ACTIVITY
Your response must be the entire set of entries, reproduced word for word.

*** Block opens ***

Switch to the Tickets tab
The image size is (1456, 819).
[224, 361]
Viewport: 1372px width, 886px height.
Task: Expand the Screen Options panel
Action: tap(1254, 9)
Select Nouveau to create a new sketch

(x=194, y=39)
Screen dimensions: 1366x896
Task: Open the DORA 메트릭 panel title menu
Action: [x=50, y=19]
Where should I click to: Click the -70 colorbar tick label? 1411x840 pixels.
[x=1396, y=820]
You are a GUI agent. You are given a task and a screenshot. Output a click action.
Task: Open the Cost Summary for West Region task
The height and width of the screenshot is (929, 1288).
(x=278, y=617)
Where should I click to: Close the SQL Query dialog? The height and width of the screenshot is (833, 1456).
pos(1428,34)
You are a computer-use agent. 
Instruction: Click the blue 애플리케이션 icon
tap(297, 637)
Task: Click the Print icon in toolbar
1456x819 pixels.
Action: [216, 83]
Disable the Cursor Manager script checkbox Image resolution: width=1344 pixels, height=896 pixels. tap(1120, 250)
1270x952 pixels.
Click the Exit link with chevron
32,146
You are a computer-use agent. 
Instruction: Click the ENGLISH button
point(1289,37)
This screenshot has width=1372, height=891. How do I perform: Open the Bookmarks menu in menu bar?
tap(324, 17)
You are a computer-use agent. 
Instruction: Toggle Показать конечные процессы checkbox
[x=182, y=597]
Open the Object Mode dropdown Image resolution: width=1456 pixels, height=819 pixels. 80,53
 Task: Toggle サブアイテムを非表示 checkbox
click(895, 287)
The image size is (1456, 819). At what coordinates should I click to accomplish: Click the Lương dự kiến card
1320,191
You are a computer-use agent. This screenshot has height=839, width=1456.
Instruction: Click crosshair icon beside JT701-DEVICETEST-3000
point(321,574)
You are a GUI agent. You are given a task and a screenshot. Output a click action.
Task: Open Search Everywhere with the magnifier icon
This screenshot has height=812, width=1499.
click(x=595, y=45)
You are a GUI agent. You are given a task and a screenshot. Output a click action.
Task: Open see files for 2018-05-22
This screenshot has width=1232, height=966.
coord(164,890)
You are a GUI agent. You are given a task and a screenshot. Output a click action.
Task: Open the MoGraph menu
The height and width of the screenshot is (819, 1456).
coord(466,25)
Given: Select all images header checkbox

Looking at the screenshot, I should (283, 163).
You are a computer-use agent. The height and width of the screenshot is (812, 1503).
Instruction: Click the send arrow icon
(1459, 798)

*** Block closes ***

OUTPUT
Switch to the Tickets tab
The image size is (1456, 819).
[224, 361]
Viewport: 1372px width, 886px height.
Task: Expand the Screen Options panel
Action: tap(1254, 9)
Select Nouveau to create a new sketch

(x=194, y=39)
Screen dimensions: 1366x896
Task: Open the DORA 메트릭 panel title menu
Action: [x=50, y=19]
Where should I click to: Click the -70 colorbar tick label? 1411x840 pixels.
[x=1396, y=820]
You are a GUI agent. You are given a task and a screenshot. Output a click action.
Task: Open the Cost Summary for West Region task
The height and width of the screenshot is (929, 1288).
(x=278, y=617)
Where should I click to: Close the SQL Query dialog? The height and width of the screenshot is (833, 1456).
pos(1428,34)
You are a computer-use agent. 
Instruction: Click the blue 애플리케이션 icon
tap(297, 637)
Task: Click the Print icon in toolbar
1456x819 pixels.
Action: [216, 83]
Disable the Cursor Manager script checkbox Image resolution: width=1344 pixels, height=896 pixels. tap(1120, 250)
1270x952 pixels.
Click the Exit link with chevron
32,146
You are a computer-use agent. 
Instruction: Click the ENGLISH button
point(1289,37)
This screenshot has width=1372, height=891. How do I perform: Open the Bookmarks menu in menu bar?
tap(324, 17)
You are a computer-use agent. 
Instruction: Toggle Показать конечные процессы checkbox
[x=182, y=597]
Open the Object Mode dropdown Image resolution: width=1456 pixels, height=819 pixels. 80,53
 Task: Toggle サブアイテムを非表示 checkbox
click(895, 287)
The image size is (1456, 819). At what coordinates should I click to accomplish: Click the Lương dự kiến card
1320,191
You are a computer-use agent. This screenshot has height=839, width=1456.
Instruction: Click crosshair icon beside JT701-DEVICETEST-3000
point(321,574)
You are a GUI agent. You are given a task and a screenshot. Output a click action.
Task: Open Search Everywhere with the magnifier icon
This screenshot has height=812, width=1499.
click(x=595, y=45)
You are a GUI agent. You are given a task and a screenshot. Output a click action.
Task: Open see files for 2018-05-22
This screenshot has width=1232, height=966.
coord(164,890)
You are a GUI agent. You are given a task and a screenshot. Output a click action.
Task: Open the MoGraph menu
The height and width of the screenshot is (819, 1456).
coord(466,25)
Given: Select all images header checkbox

Looking at the screenshot, I should (283, 163).
You are a computer-use agent. The height and width of the screenshot is (812, 1503).
Instruction: Click the send arrow icon
(1459, 798)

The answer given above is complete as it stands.